You can have as many NSPipe instances open as you want - subject to the
system's limit of maximum open file handles of course, which is normally
in the hundreds. You can check that with "ulimit -a" - on my X.I.V
system, it's 256.
It was Perl's line-buffering that was biting you - not a limitation on
NSPipes. Because your Perl program didn't output any newlines, nothing
appeared in its standard output stream until it ended - which didn't
happen until you closed its standard input stream from the parent.
Note that Perl's standard error stream is not buffered - which can lead
to some misleading output, if you're not expecting it. For example:
print ", world!";
print STDERR "Hello";
print "\n";
The above will output "Hello, world!" - which is not quite what you'd
expect at first glance. That's because the "Hello" sent to STDERR is
printed immediately, whereas the output to STDOUT is buffered, and that
buffer isn't flushed until a "\n" is printed.

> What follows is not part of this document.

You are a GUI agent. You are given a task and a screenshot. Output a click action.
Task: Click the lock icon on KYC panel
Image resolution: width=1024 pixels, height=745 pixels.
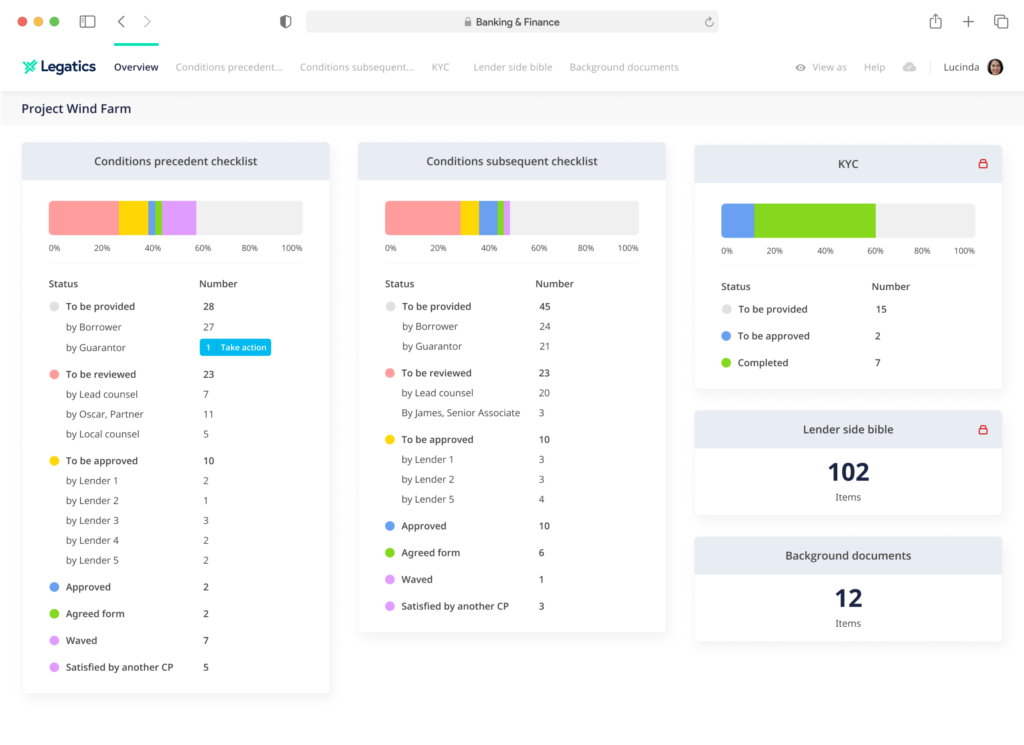(x=982, y=164)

Suppose, like many folks, you use print statements as a debugging aid
and test your Perl program by running it from a command prompt. If those
debugging messages are sent to STDERR, they can appear in unexpected
spots in your program's output - probably leading to massive confusion
and lots of head-scratching.
On the other hand, if you set $|, like this:
$| = 1;
print ", world!";
print STDERR "Hello";
print "\n";
This prints ", world!Hello", because output to STDOUT is sent
immediately, rather than being buffered and sent line-by-line.
It seems to be quite
cumbersome to have to close one of the pipes every time you want to
perform
a read/write operation. It says in the docs how to go about this by
using a
handle to an NSPipe (and then recommends against doing it) which will
keep
the other pipe (whether that be read or write) from being closed.
I think you're misreading the docs - although that's understandable,
given that you were misled by Perl's buffering behavior.

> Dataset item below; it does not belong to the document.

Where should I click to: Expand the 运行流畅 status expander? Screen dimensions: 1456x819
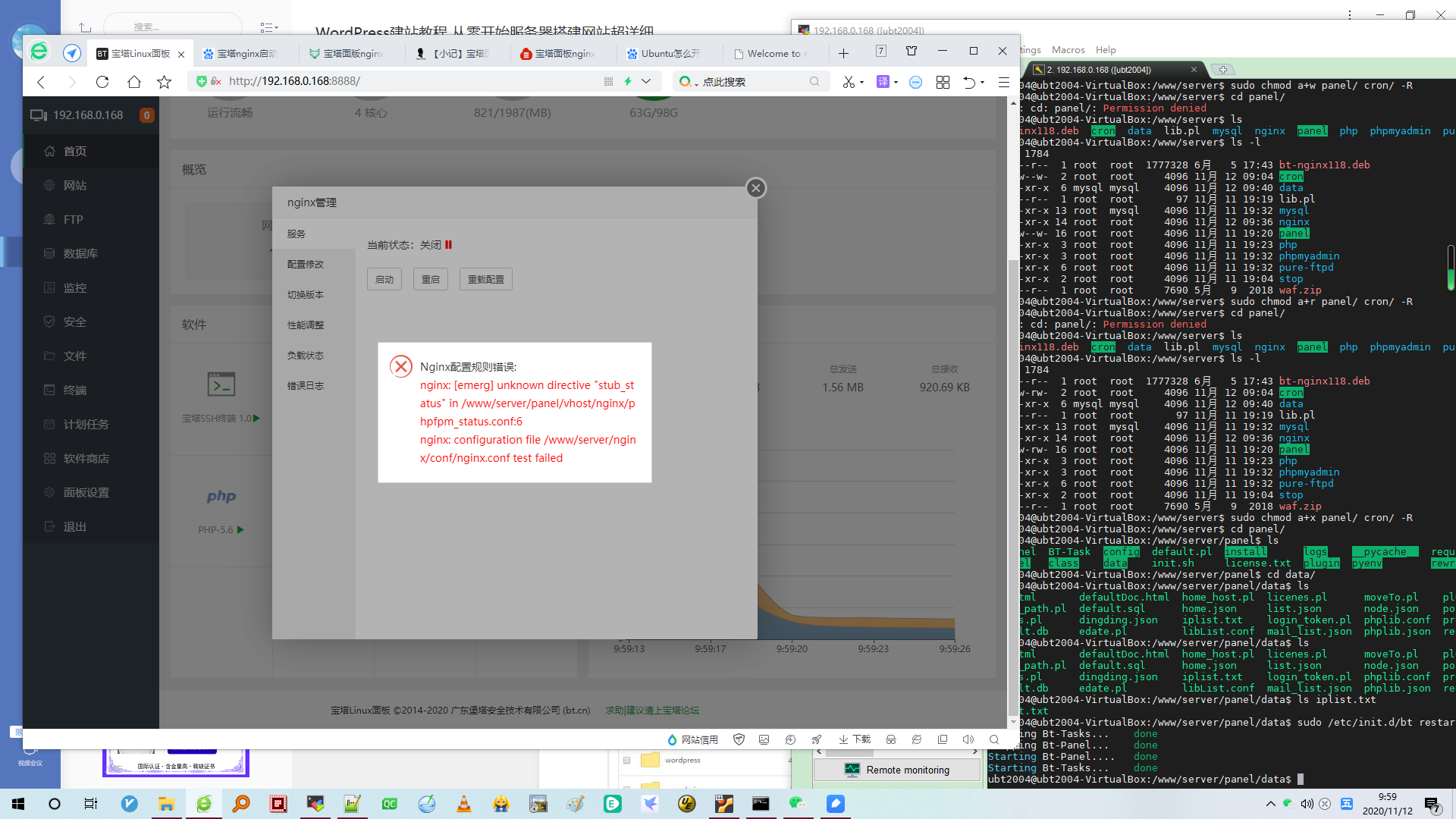[228, 112]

When you attach an NSPipe instance to an NSTask with (for example)
setStandardInput:, that read end of that NSPipe instance (and *only*
that instance) is closed in the parent task. Similarly, attaching an
NSPipe to a child with setStandardOutput: will close the write end of
that NSPipe instance.
The key part of this is the phrase "that instance." Using
setStandardInput: closes the read end of that pipe because it's a
one-way pipe; the child process' input stream is write-only to the
parent. Similarly, setStandardOutput: closes the write end of that pipe,
because the child process' output stream is read-only to the parent.
Any thoughts on how to get this "handle"?
If you want the child process to read from (or write to) a file, rather
than to the parent process via a pipe, you can open an NSFileHandle and
pass that to setStandardInput: and friends.
What the docs recommend against doing is using pipe() to create a pipe
to the child process, creating an NSFileHandle from that file descriptor
with initWithFileDescriptor:, and passing the resulting NSFileHandle to
NSTask. Opening a pipe to a child task that way will circumvent the
automatic closing of the "wrong" end of the pipe done by NSTask, because
that only happens when NSTask is given an instance of NSPipe, not when
it's given an NSFileHandle instance.
It won't make the pipe two-way, though. All that creating a pipe that
way does is bypass the error checking - pipes are one-way, regardless of
how they're created, and trying to use one the wrong way will produce
errors at best, and a crash at worst.
In other words, if what you want is a pipe - use NSPipe. An NSFileHandle
can be convinced to do the job of a pipe, with the help of some
low-level BSD functions, but you'll be bypassing some sanity checks if
you do it that way, and there's nothing to be gained in return.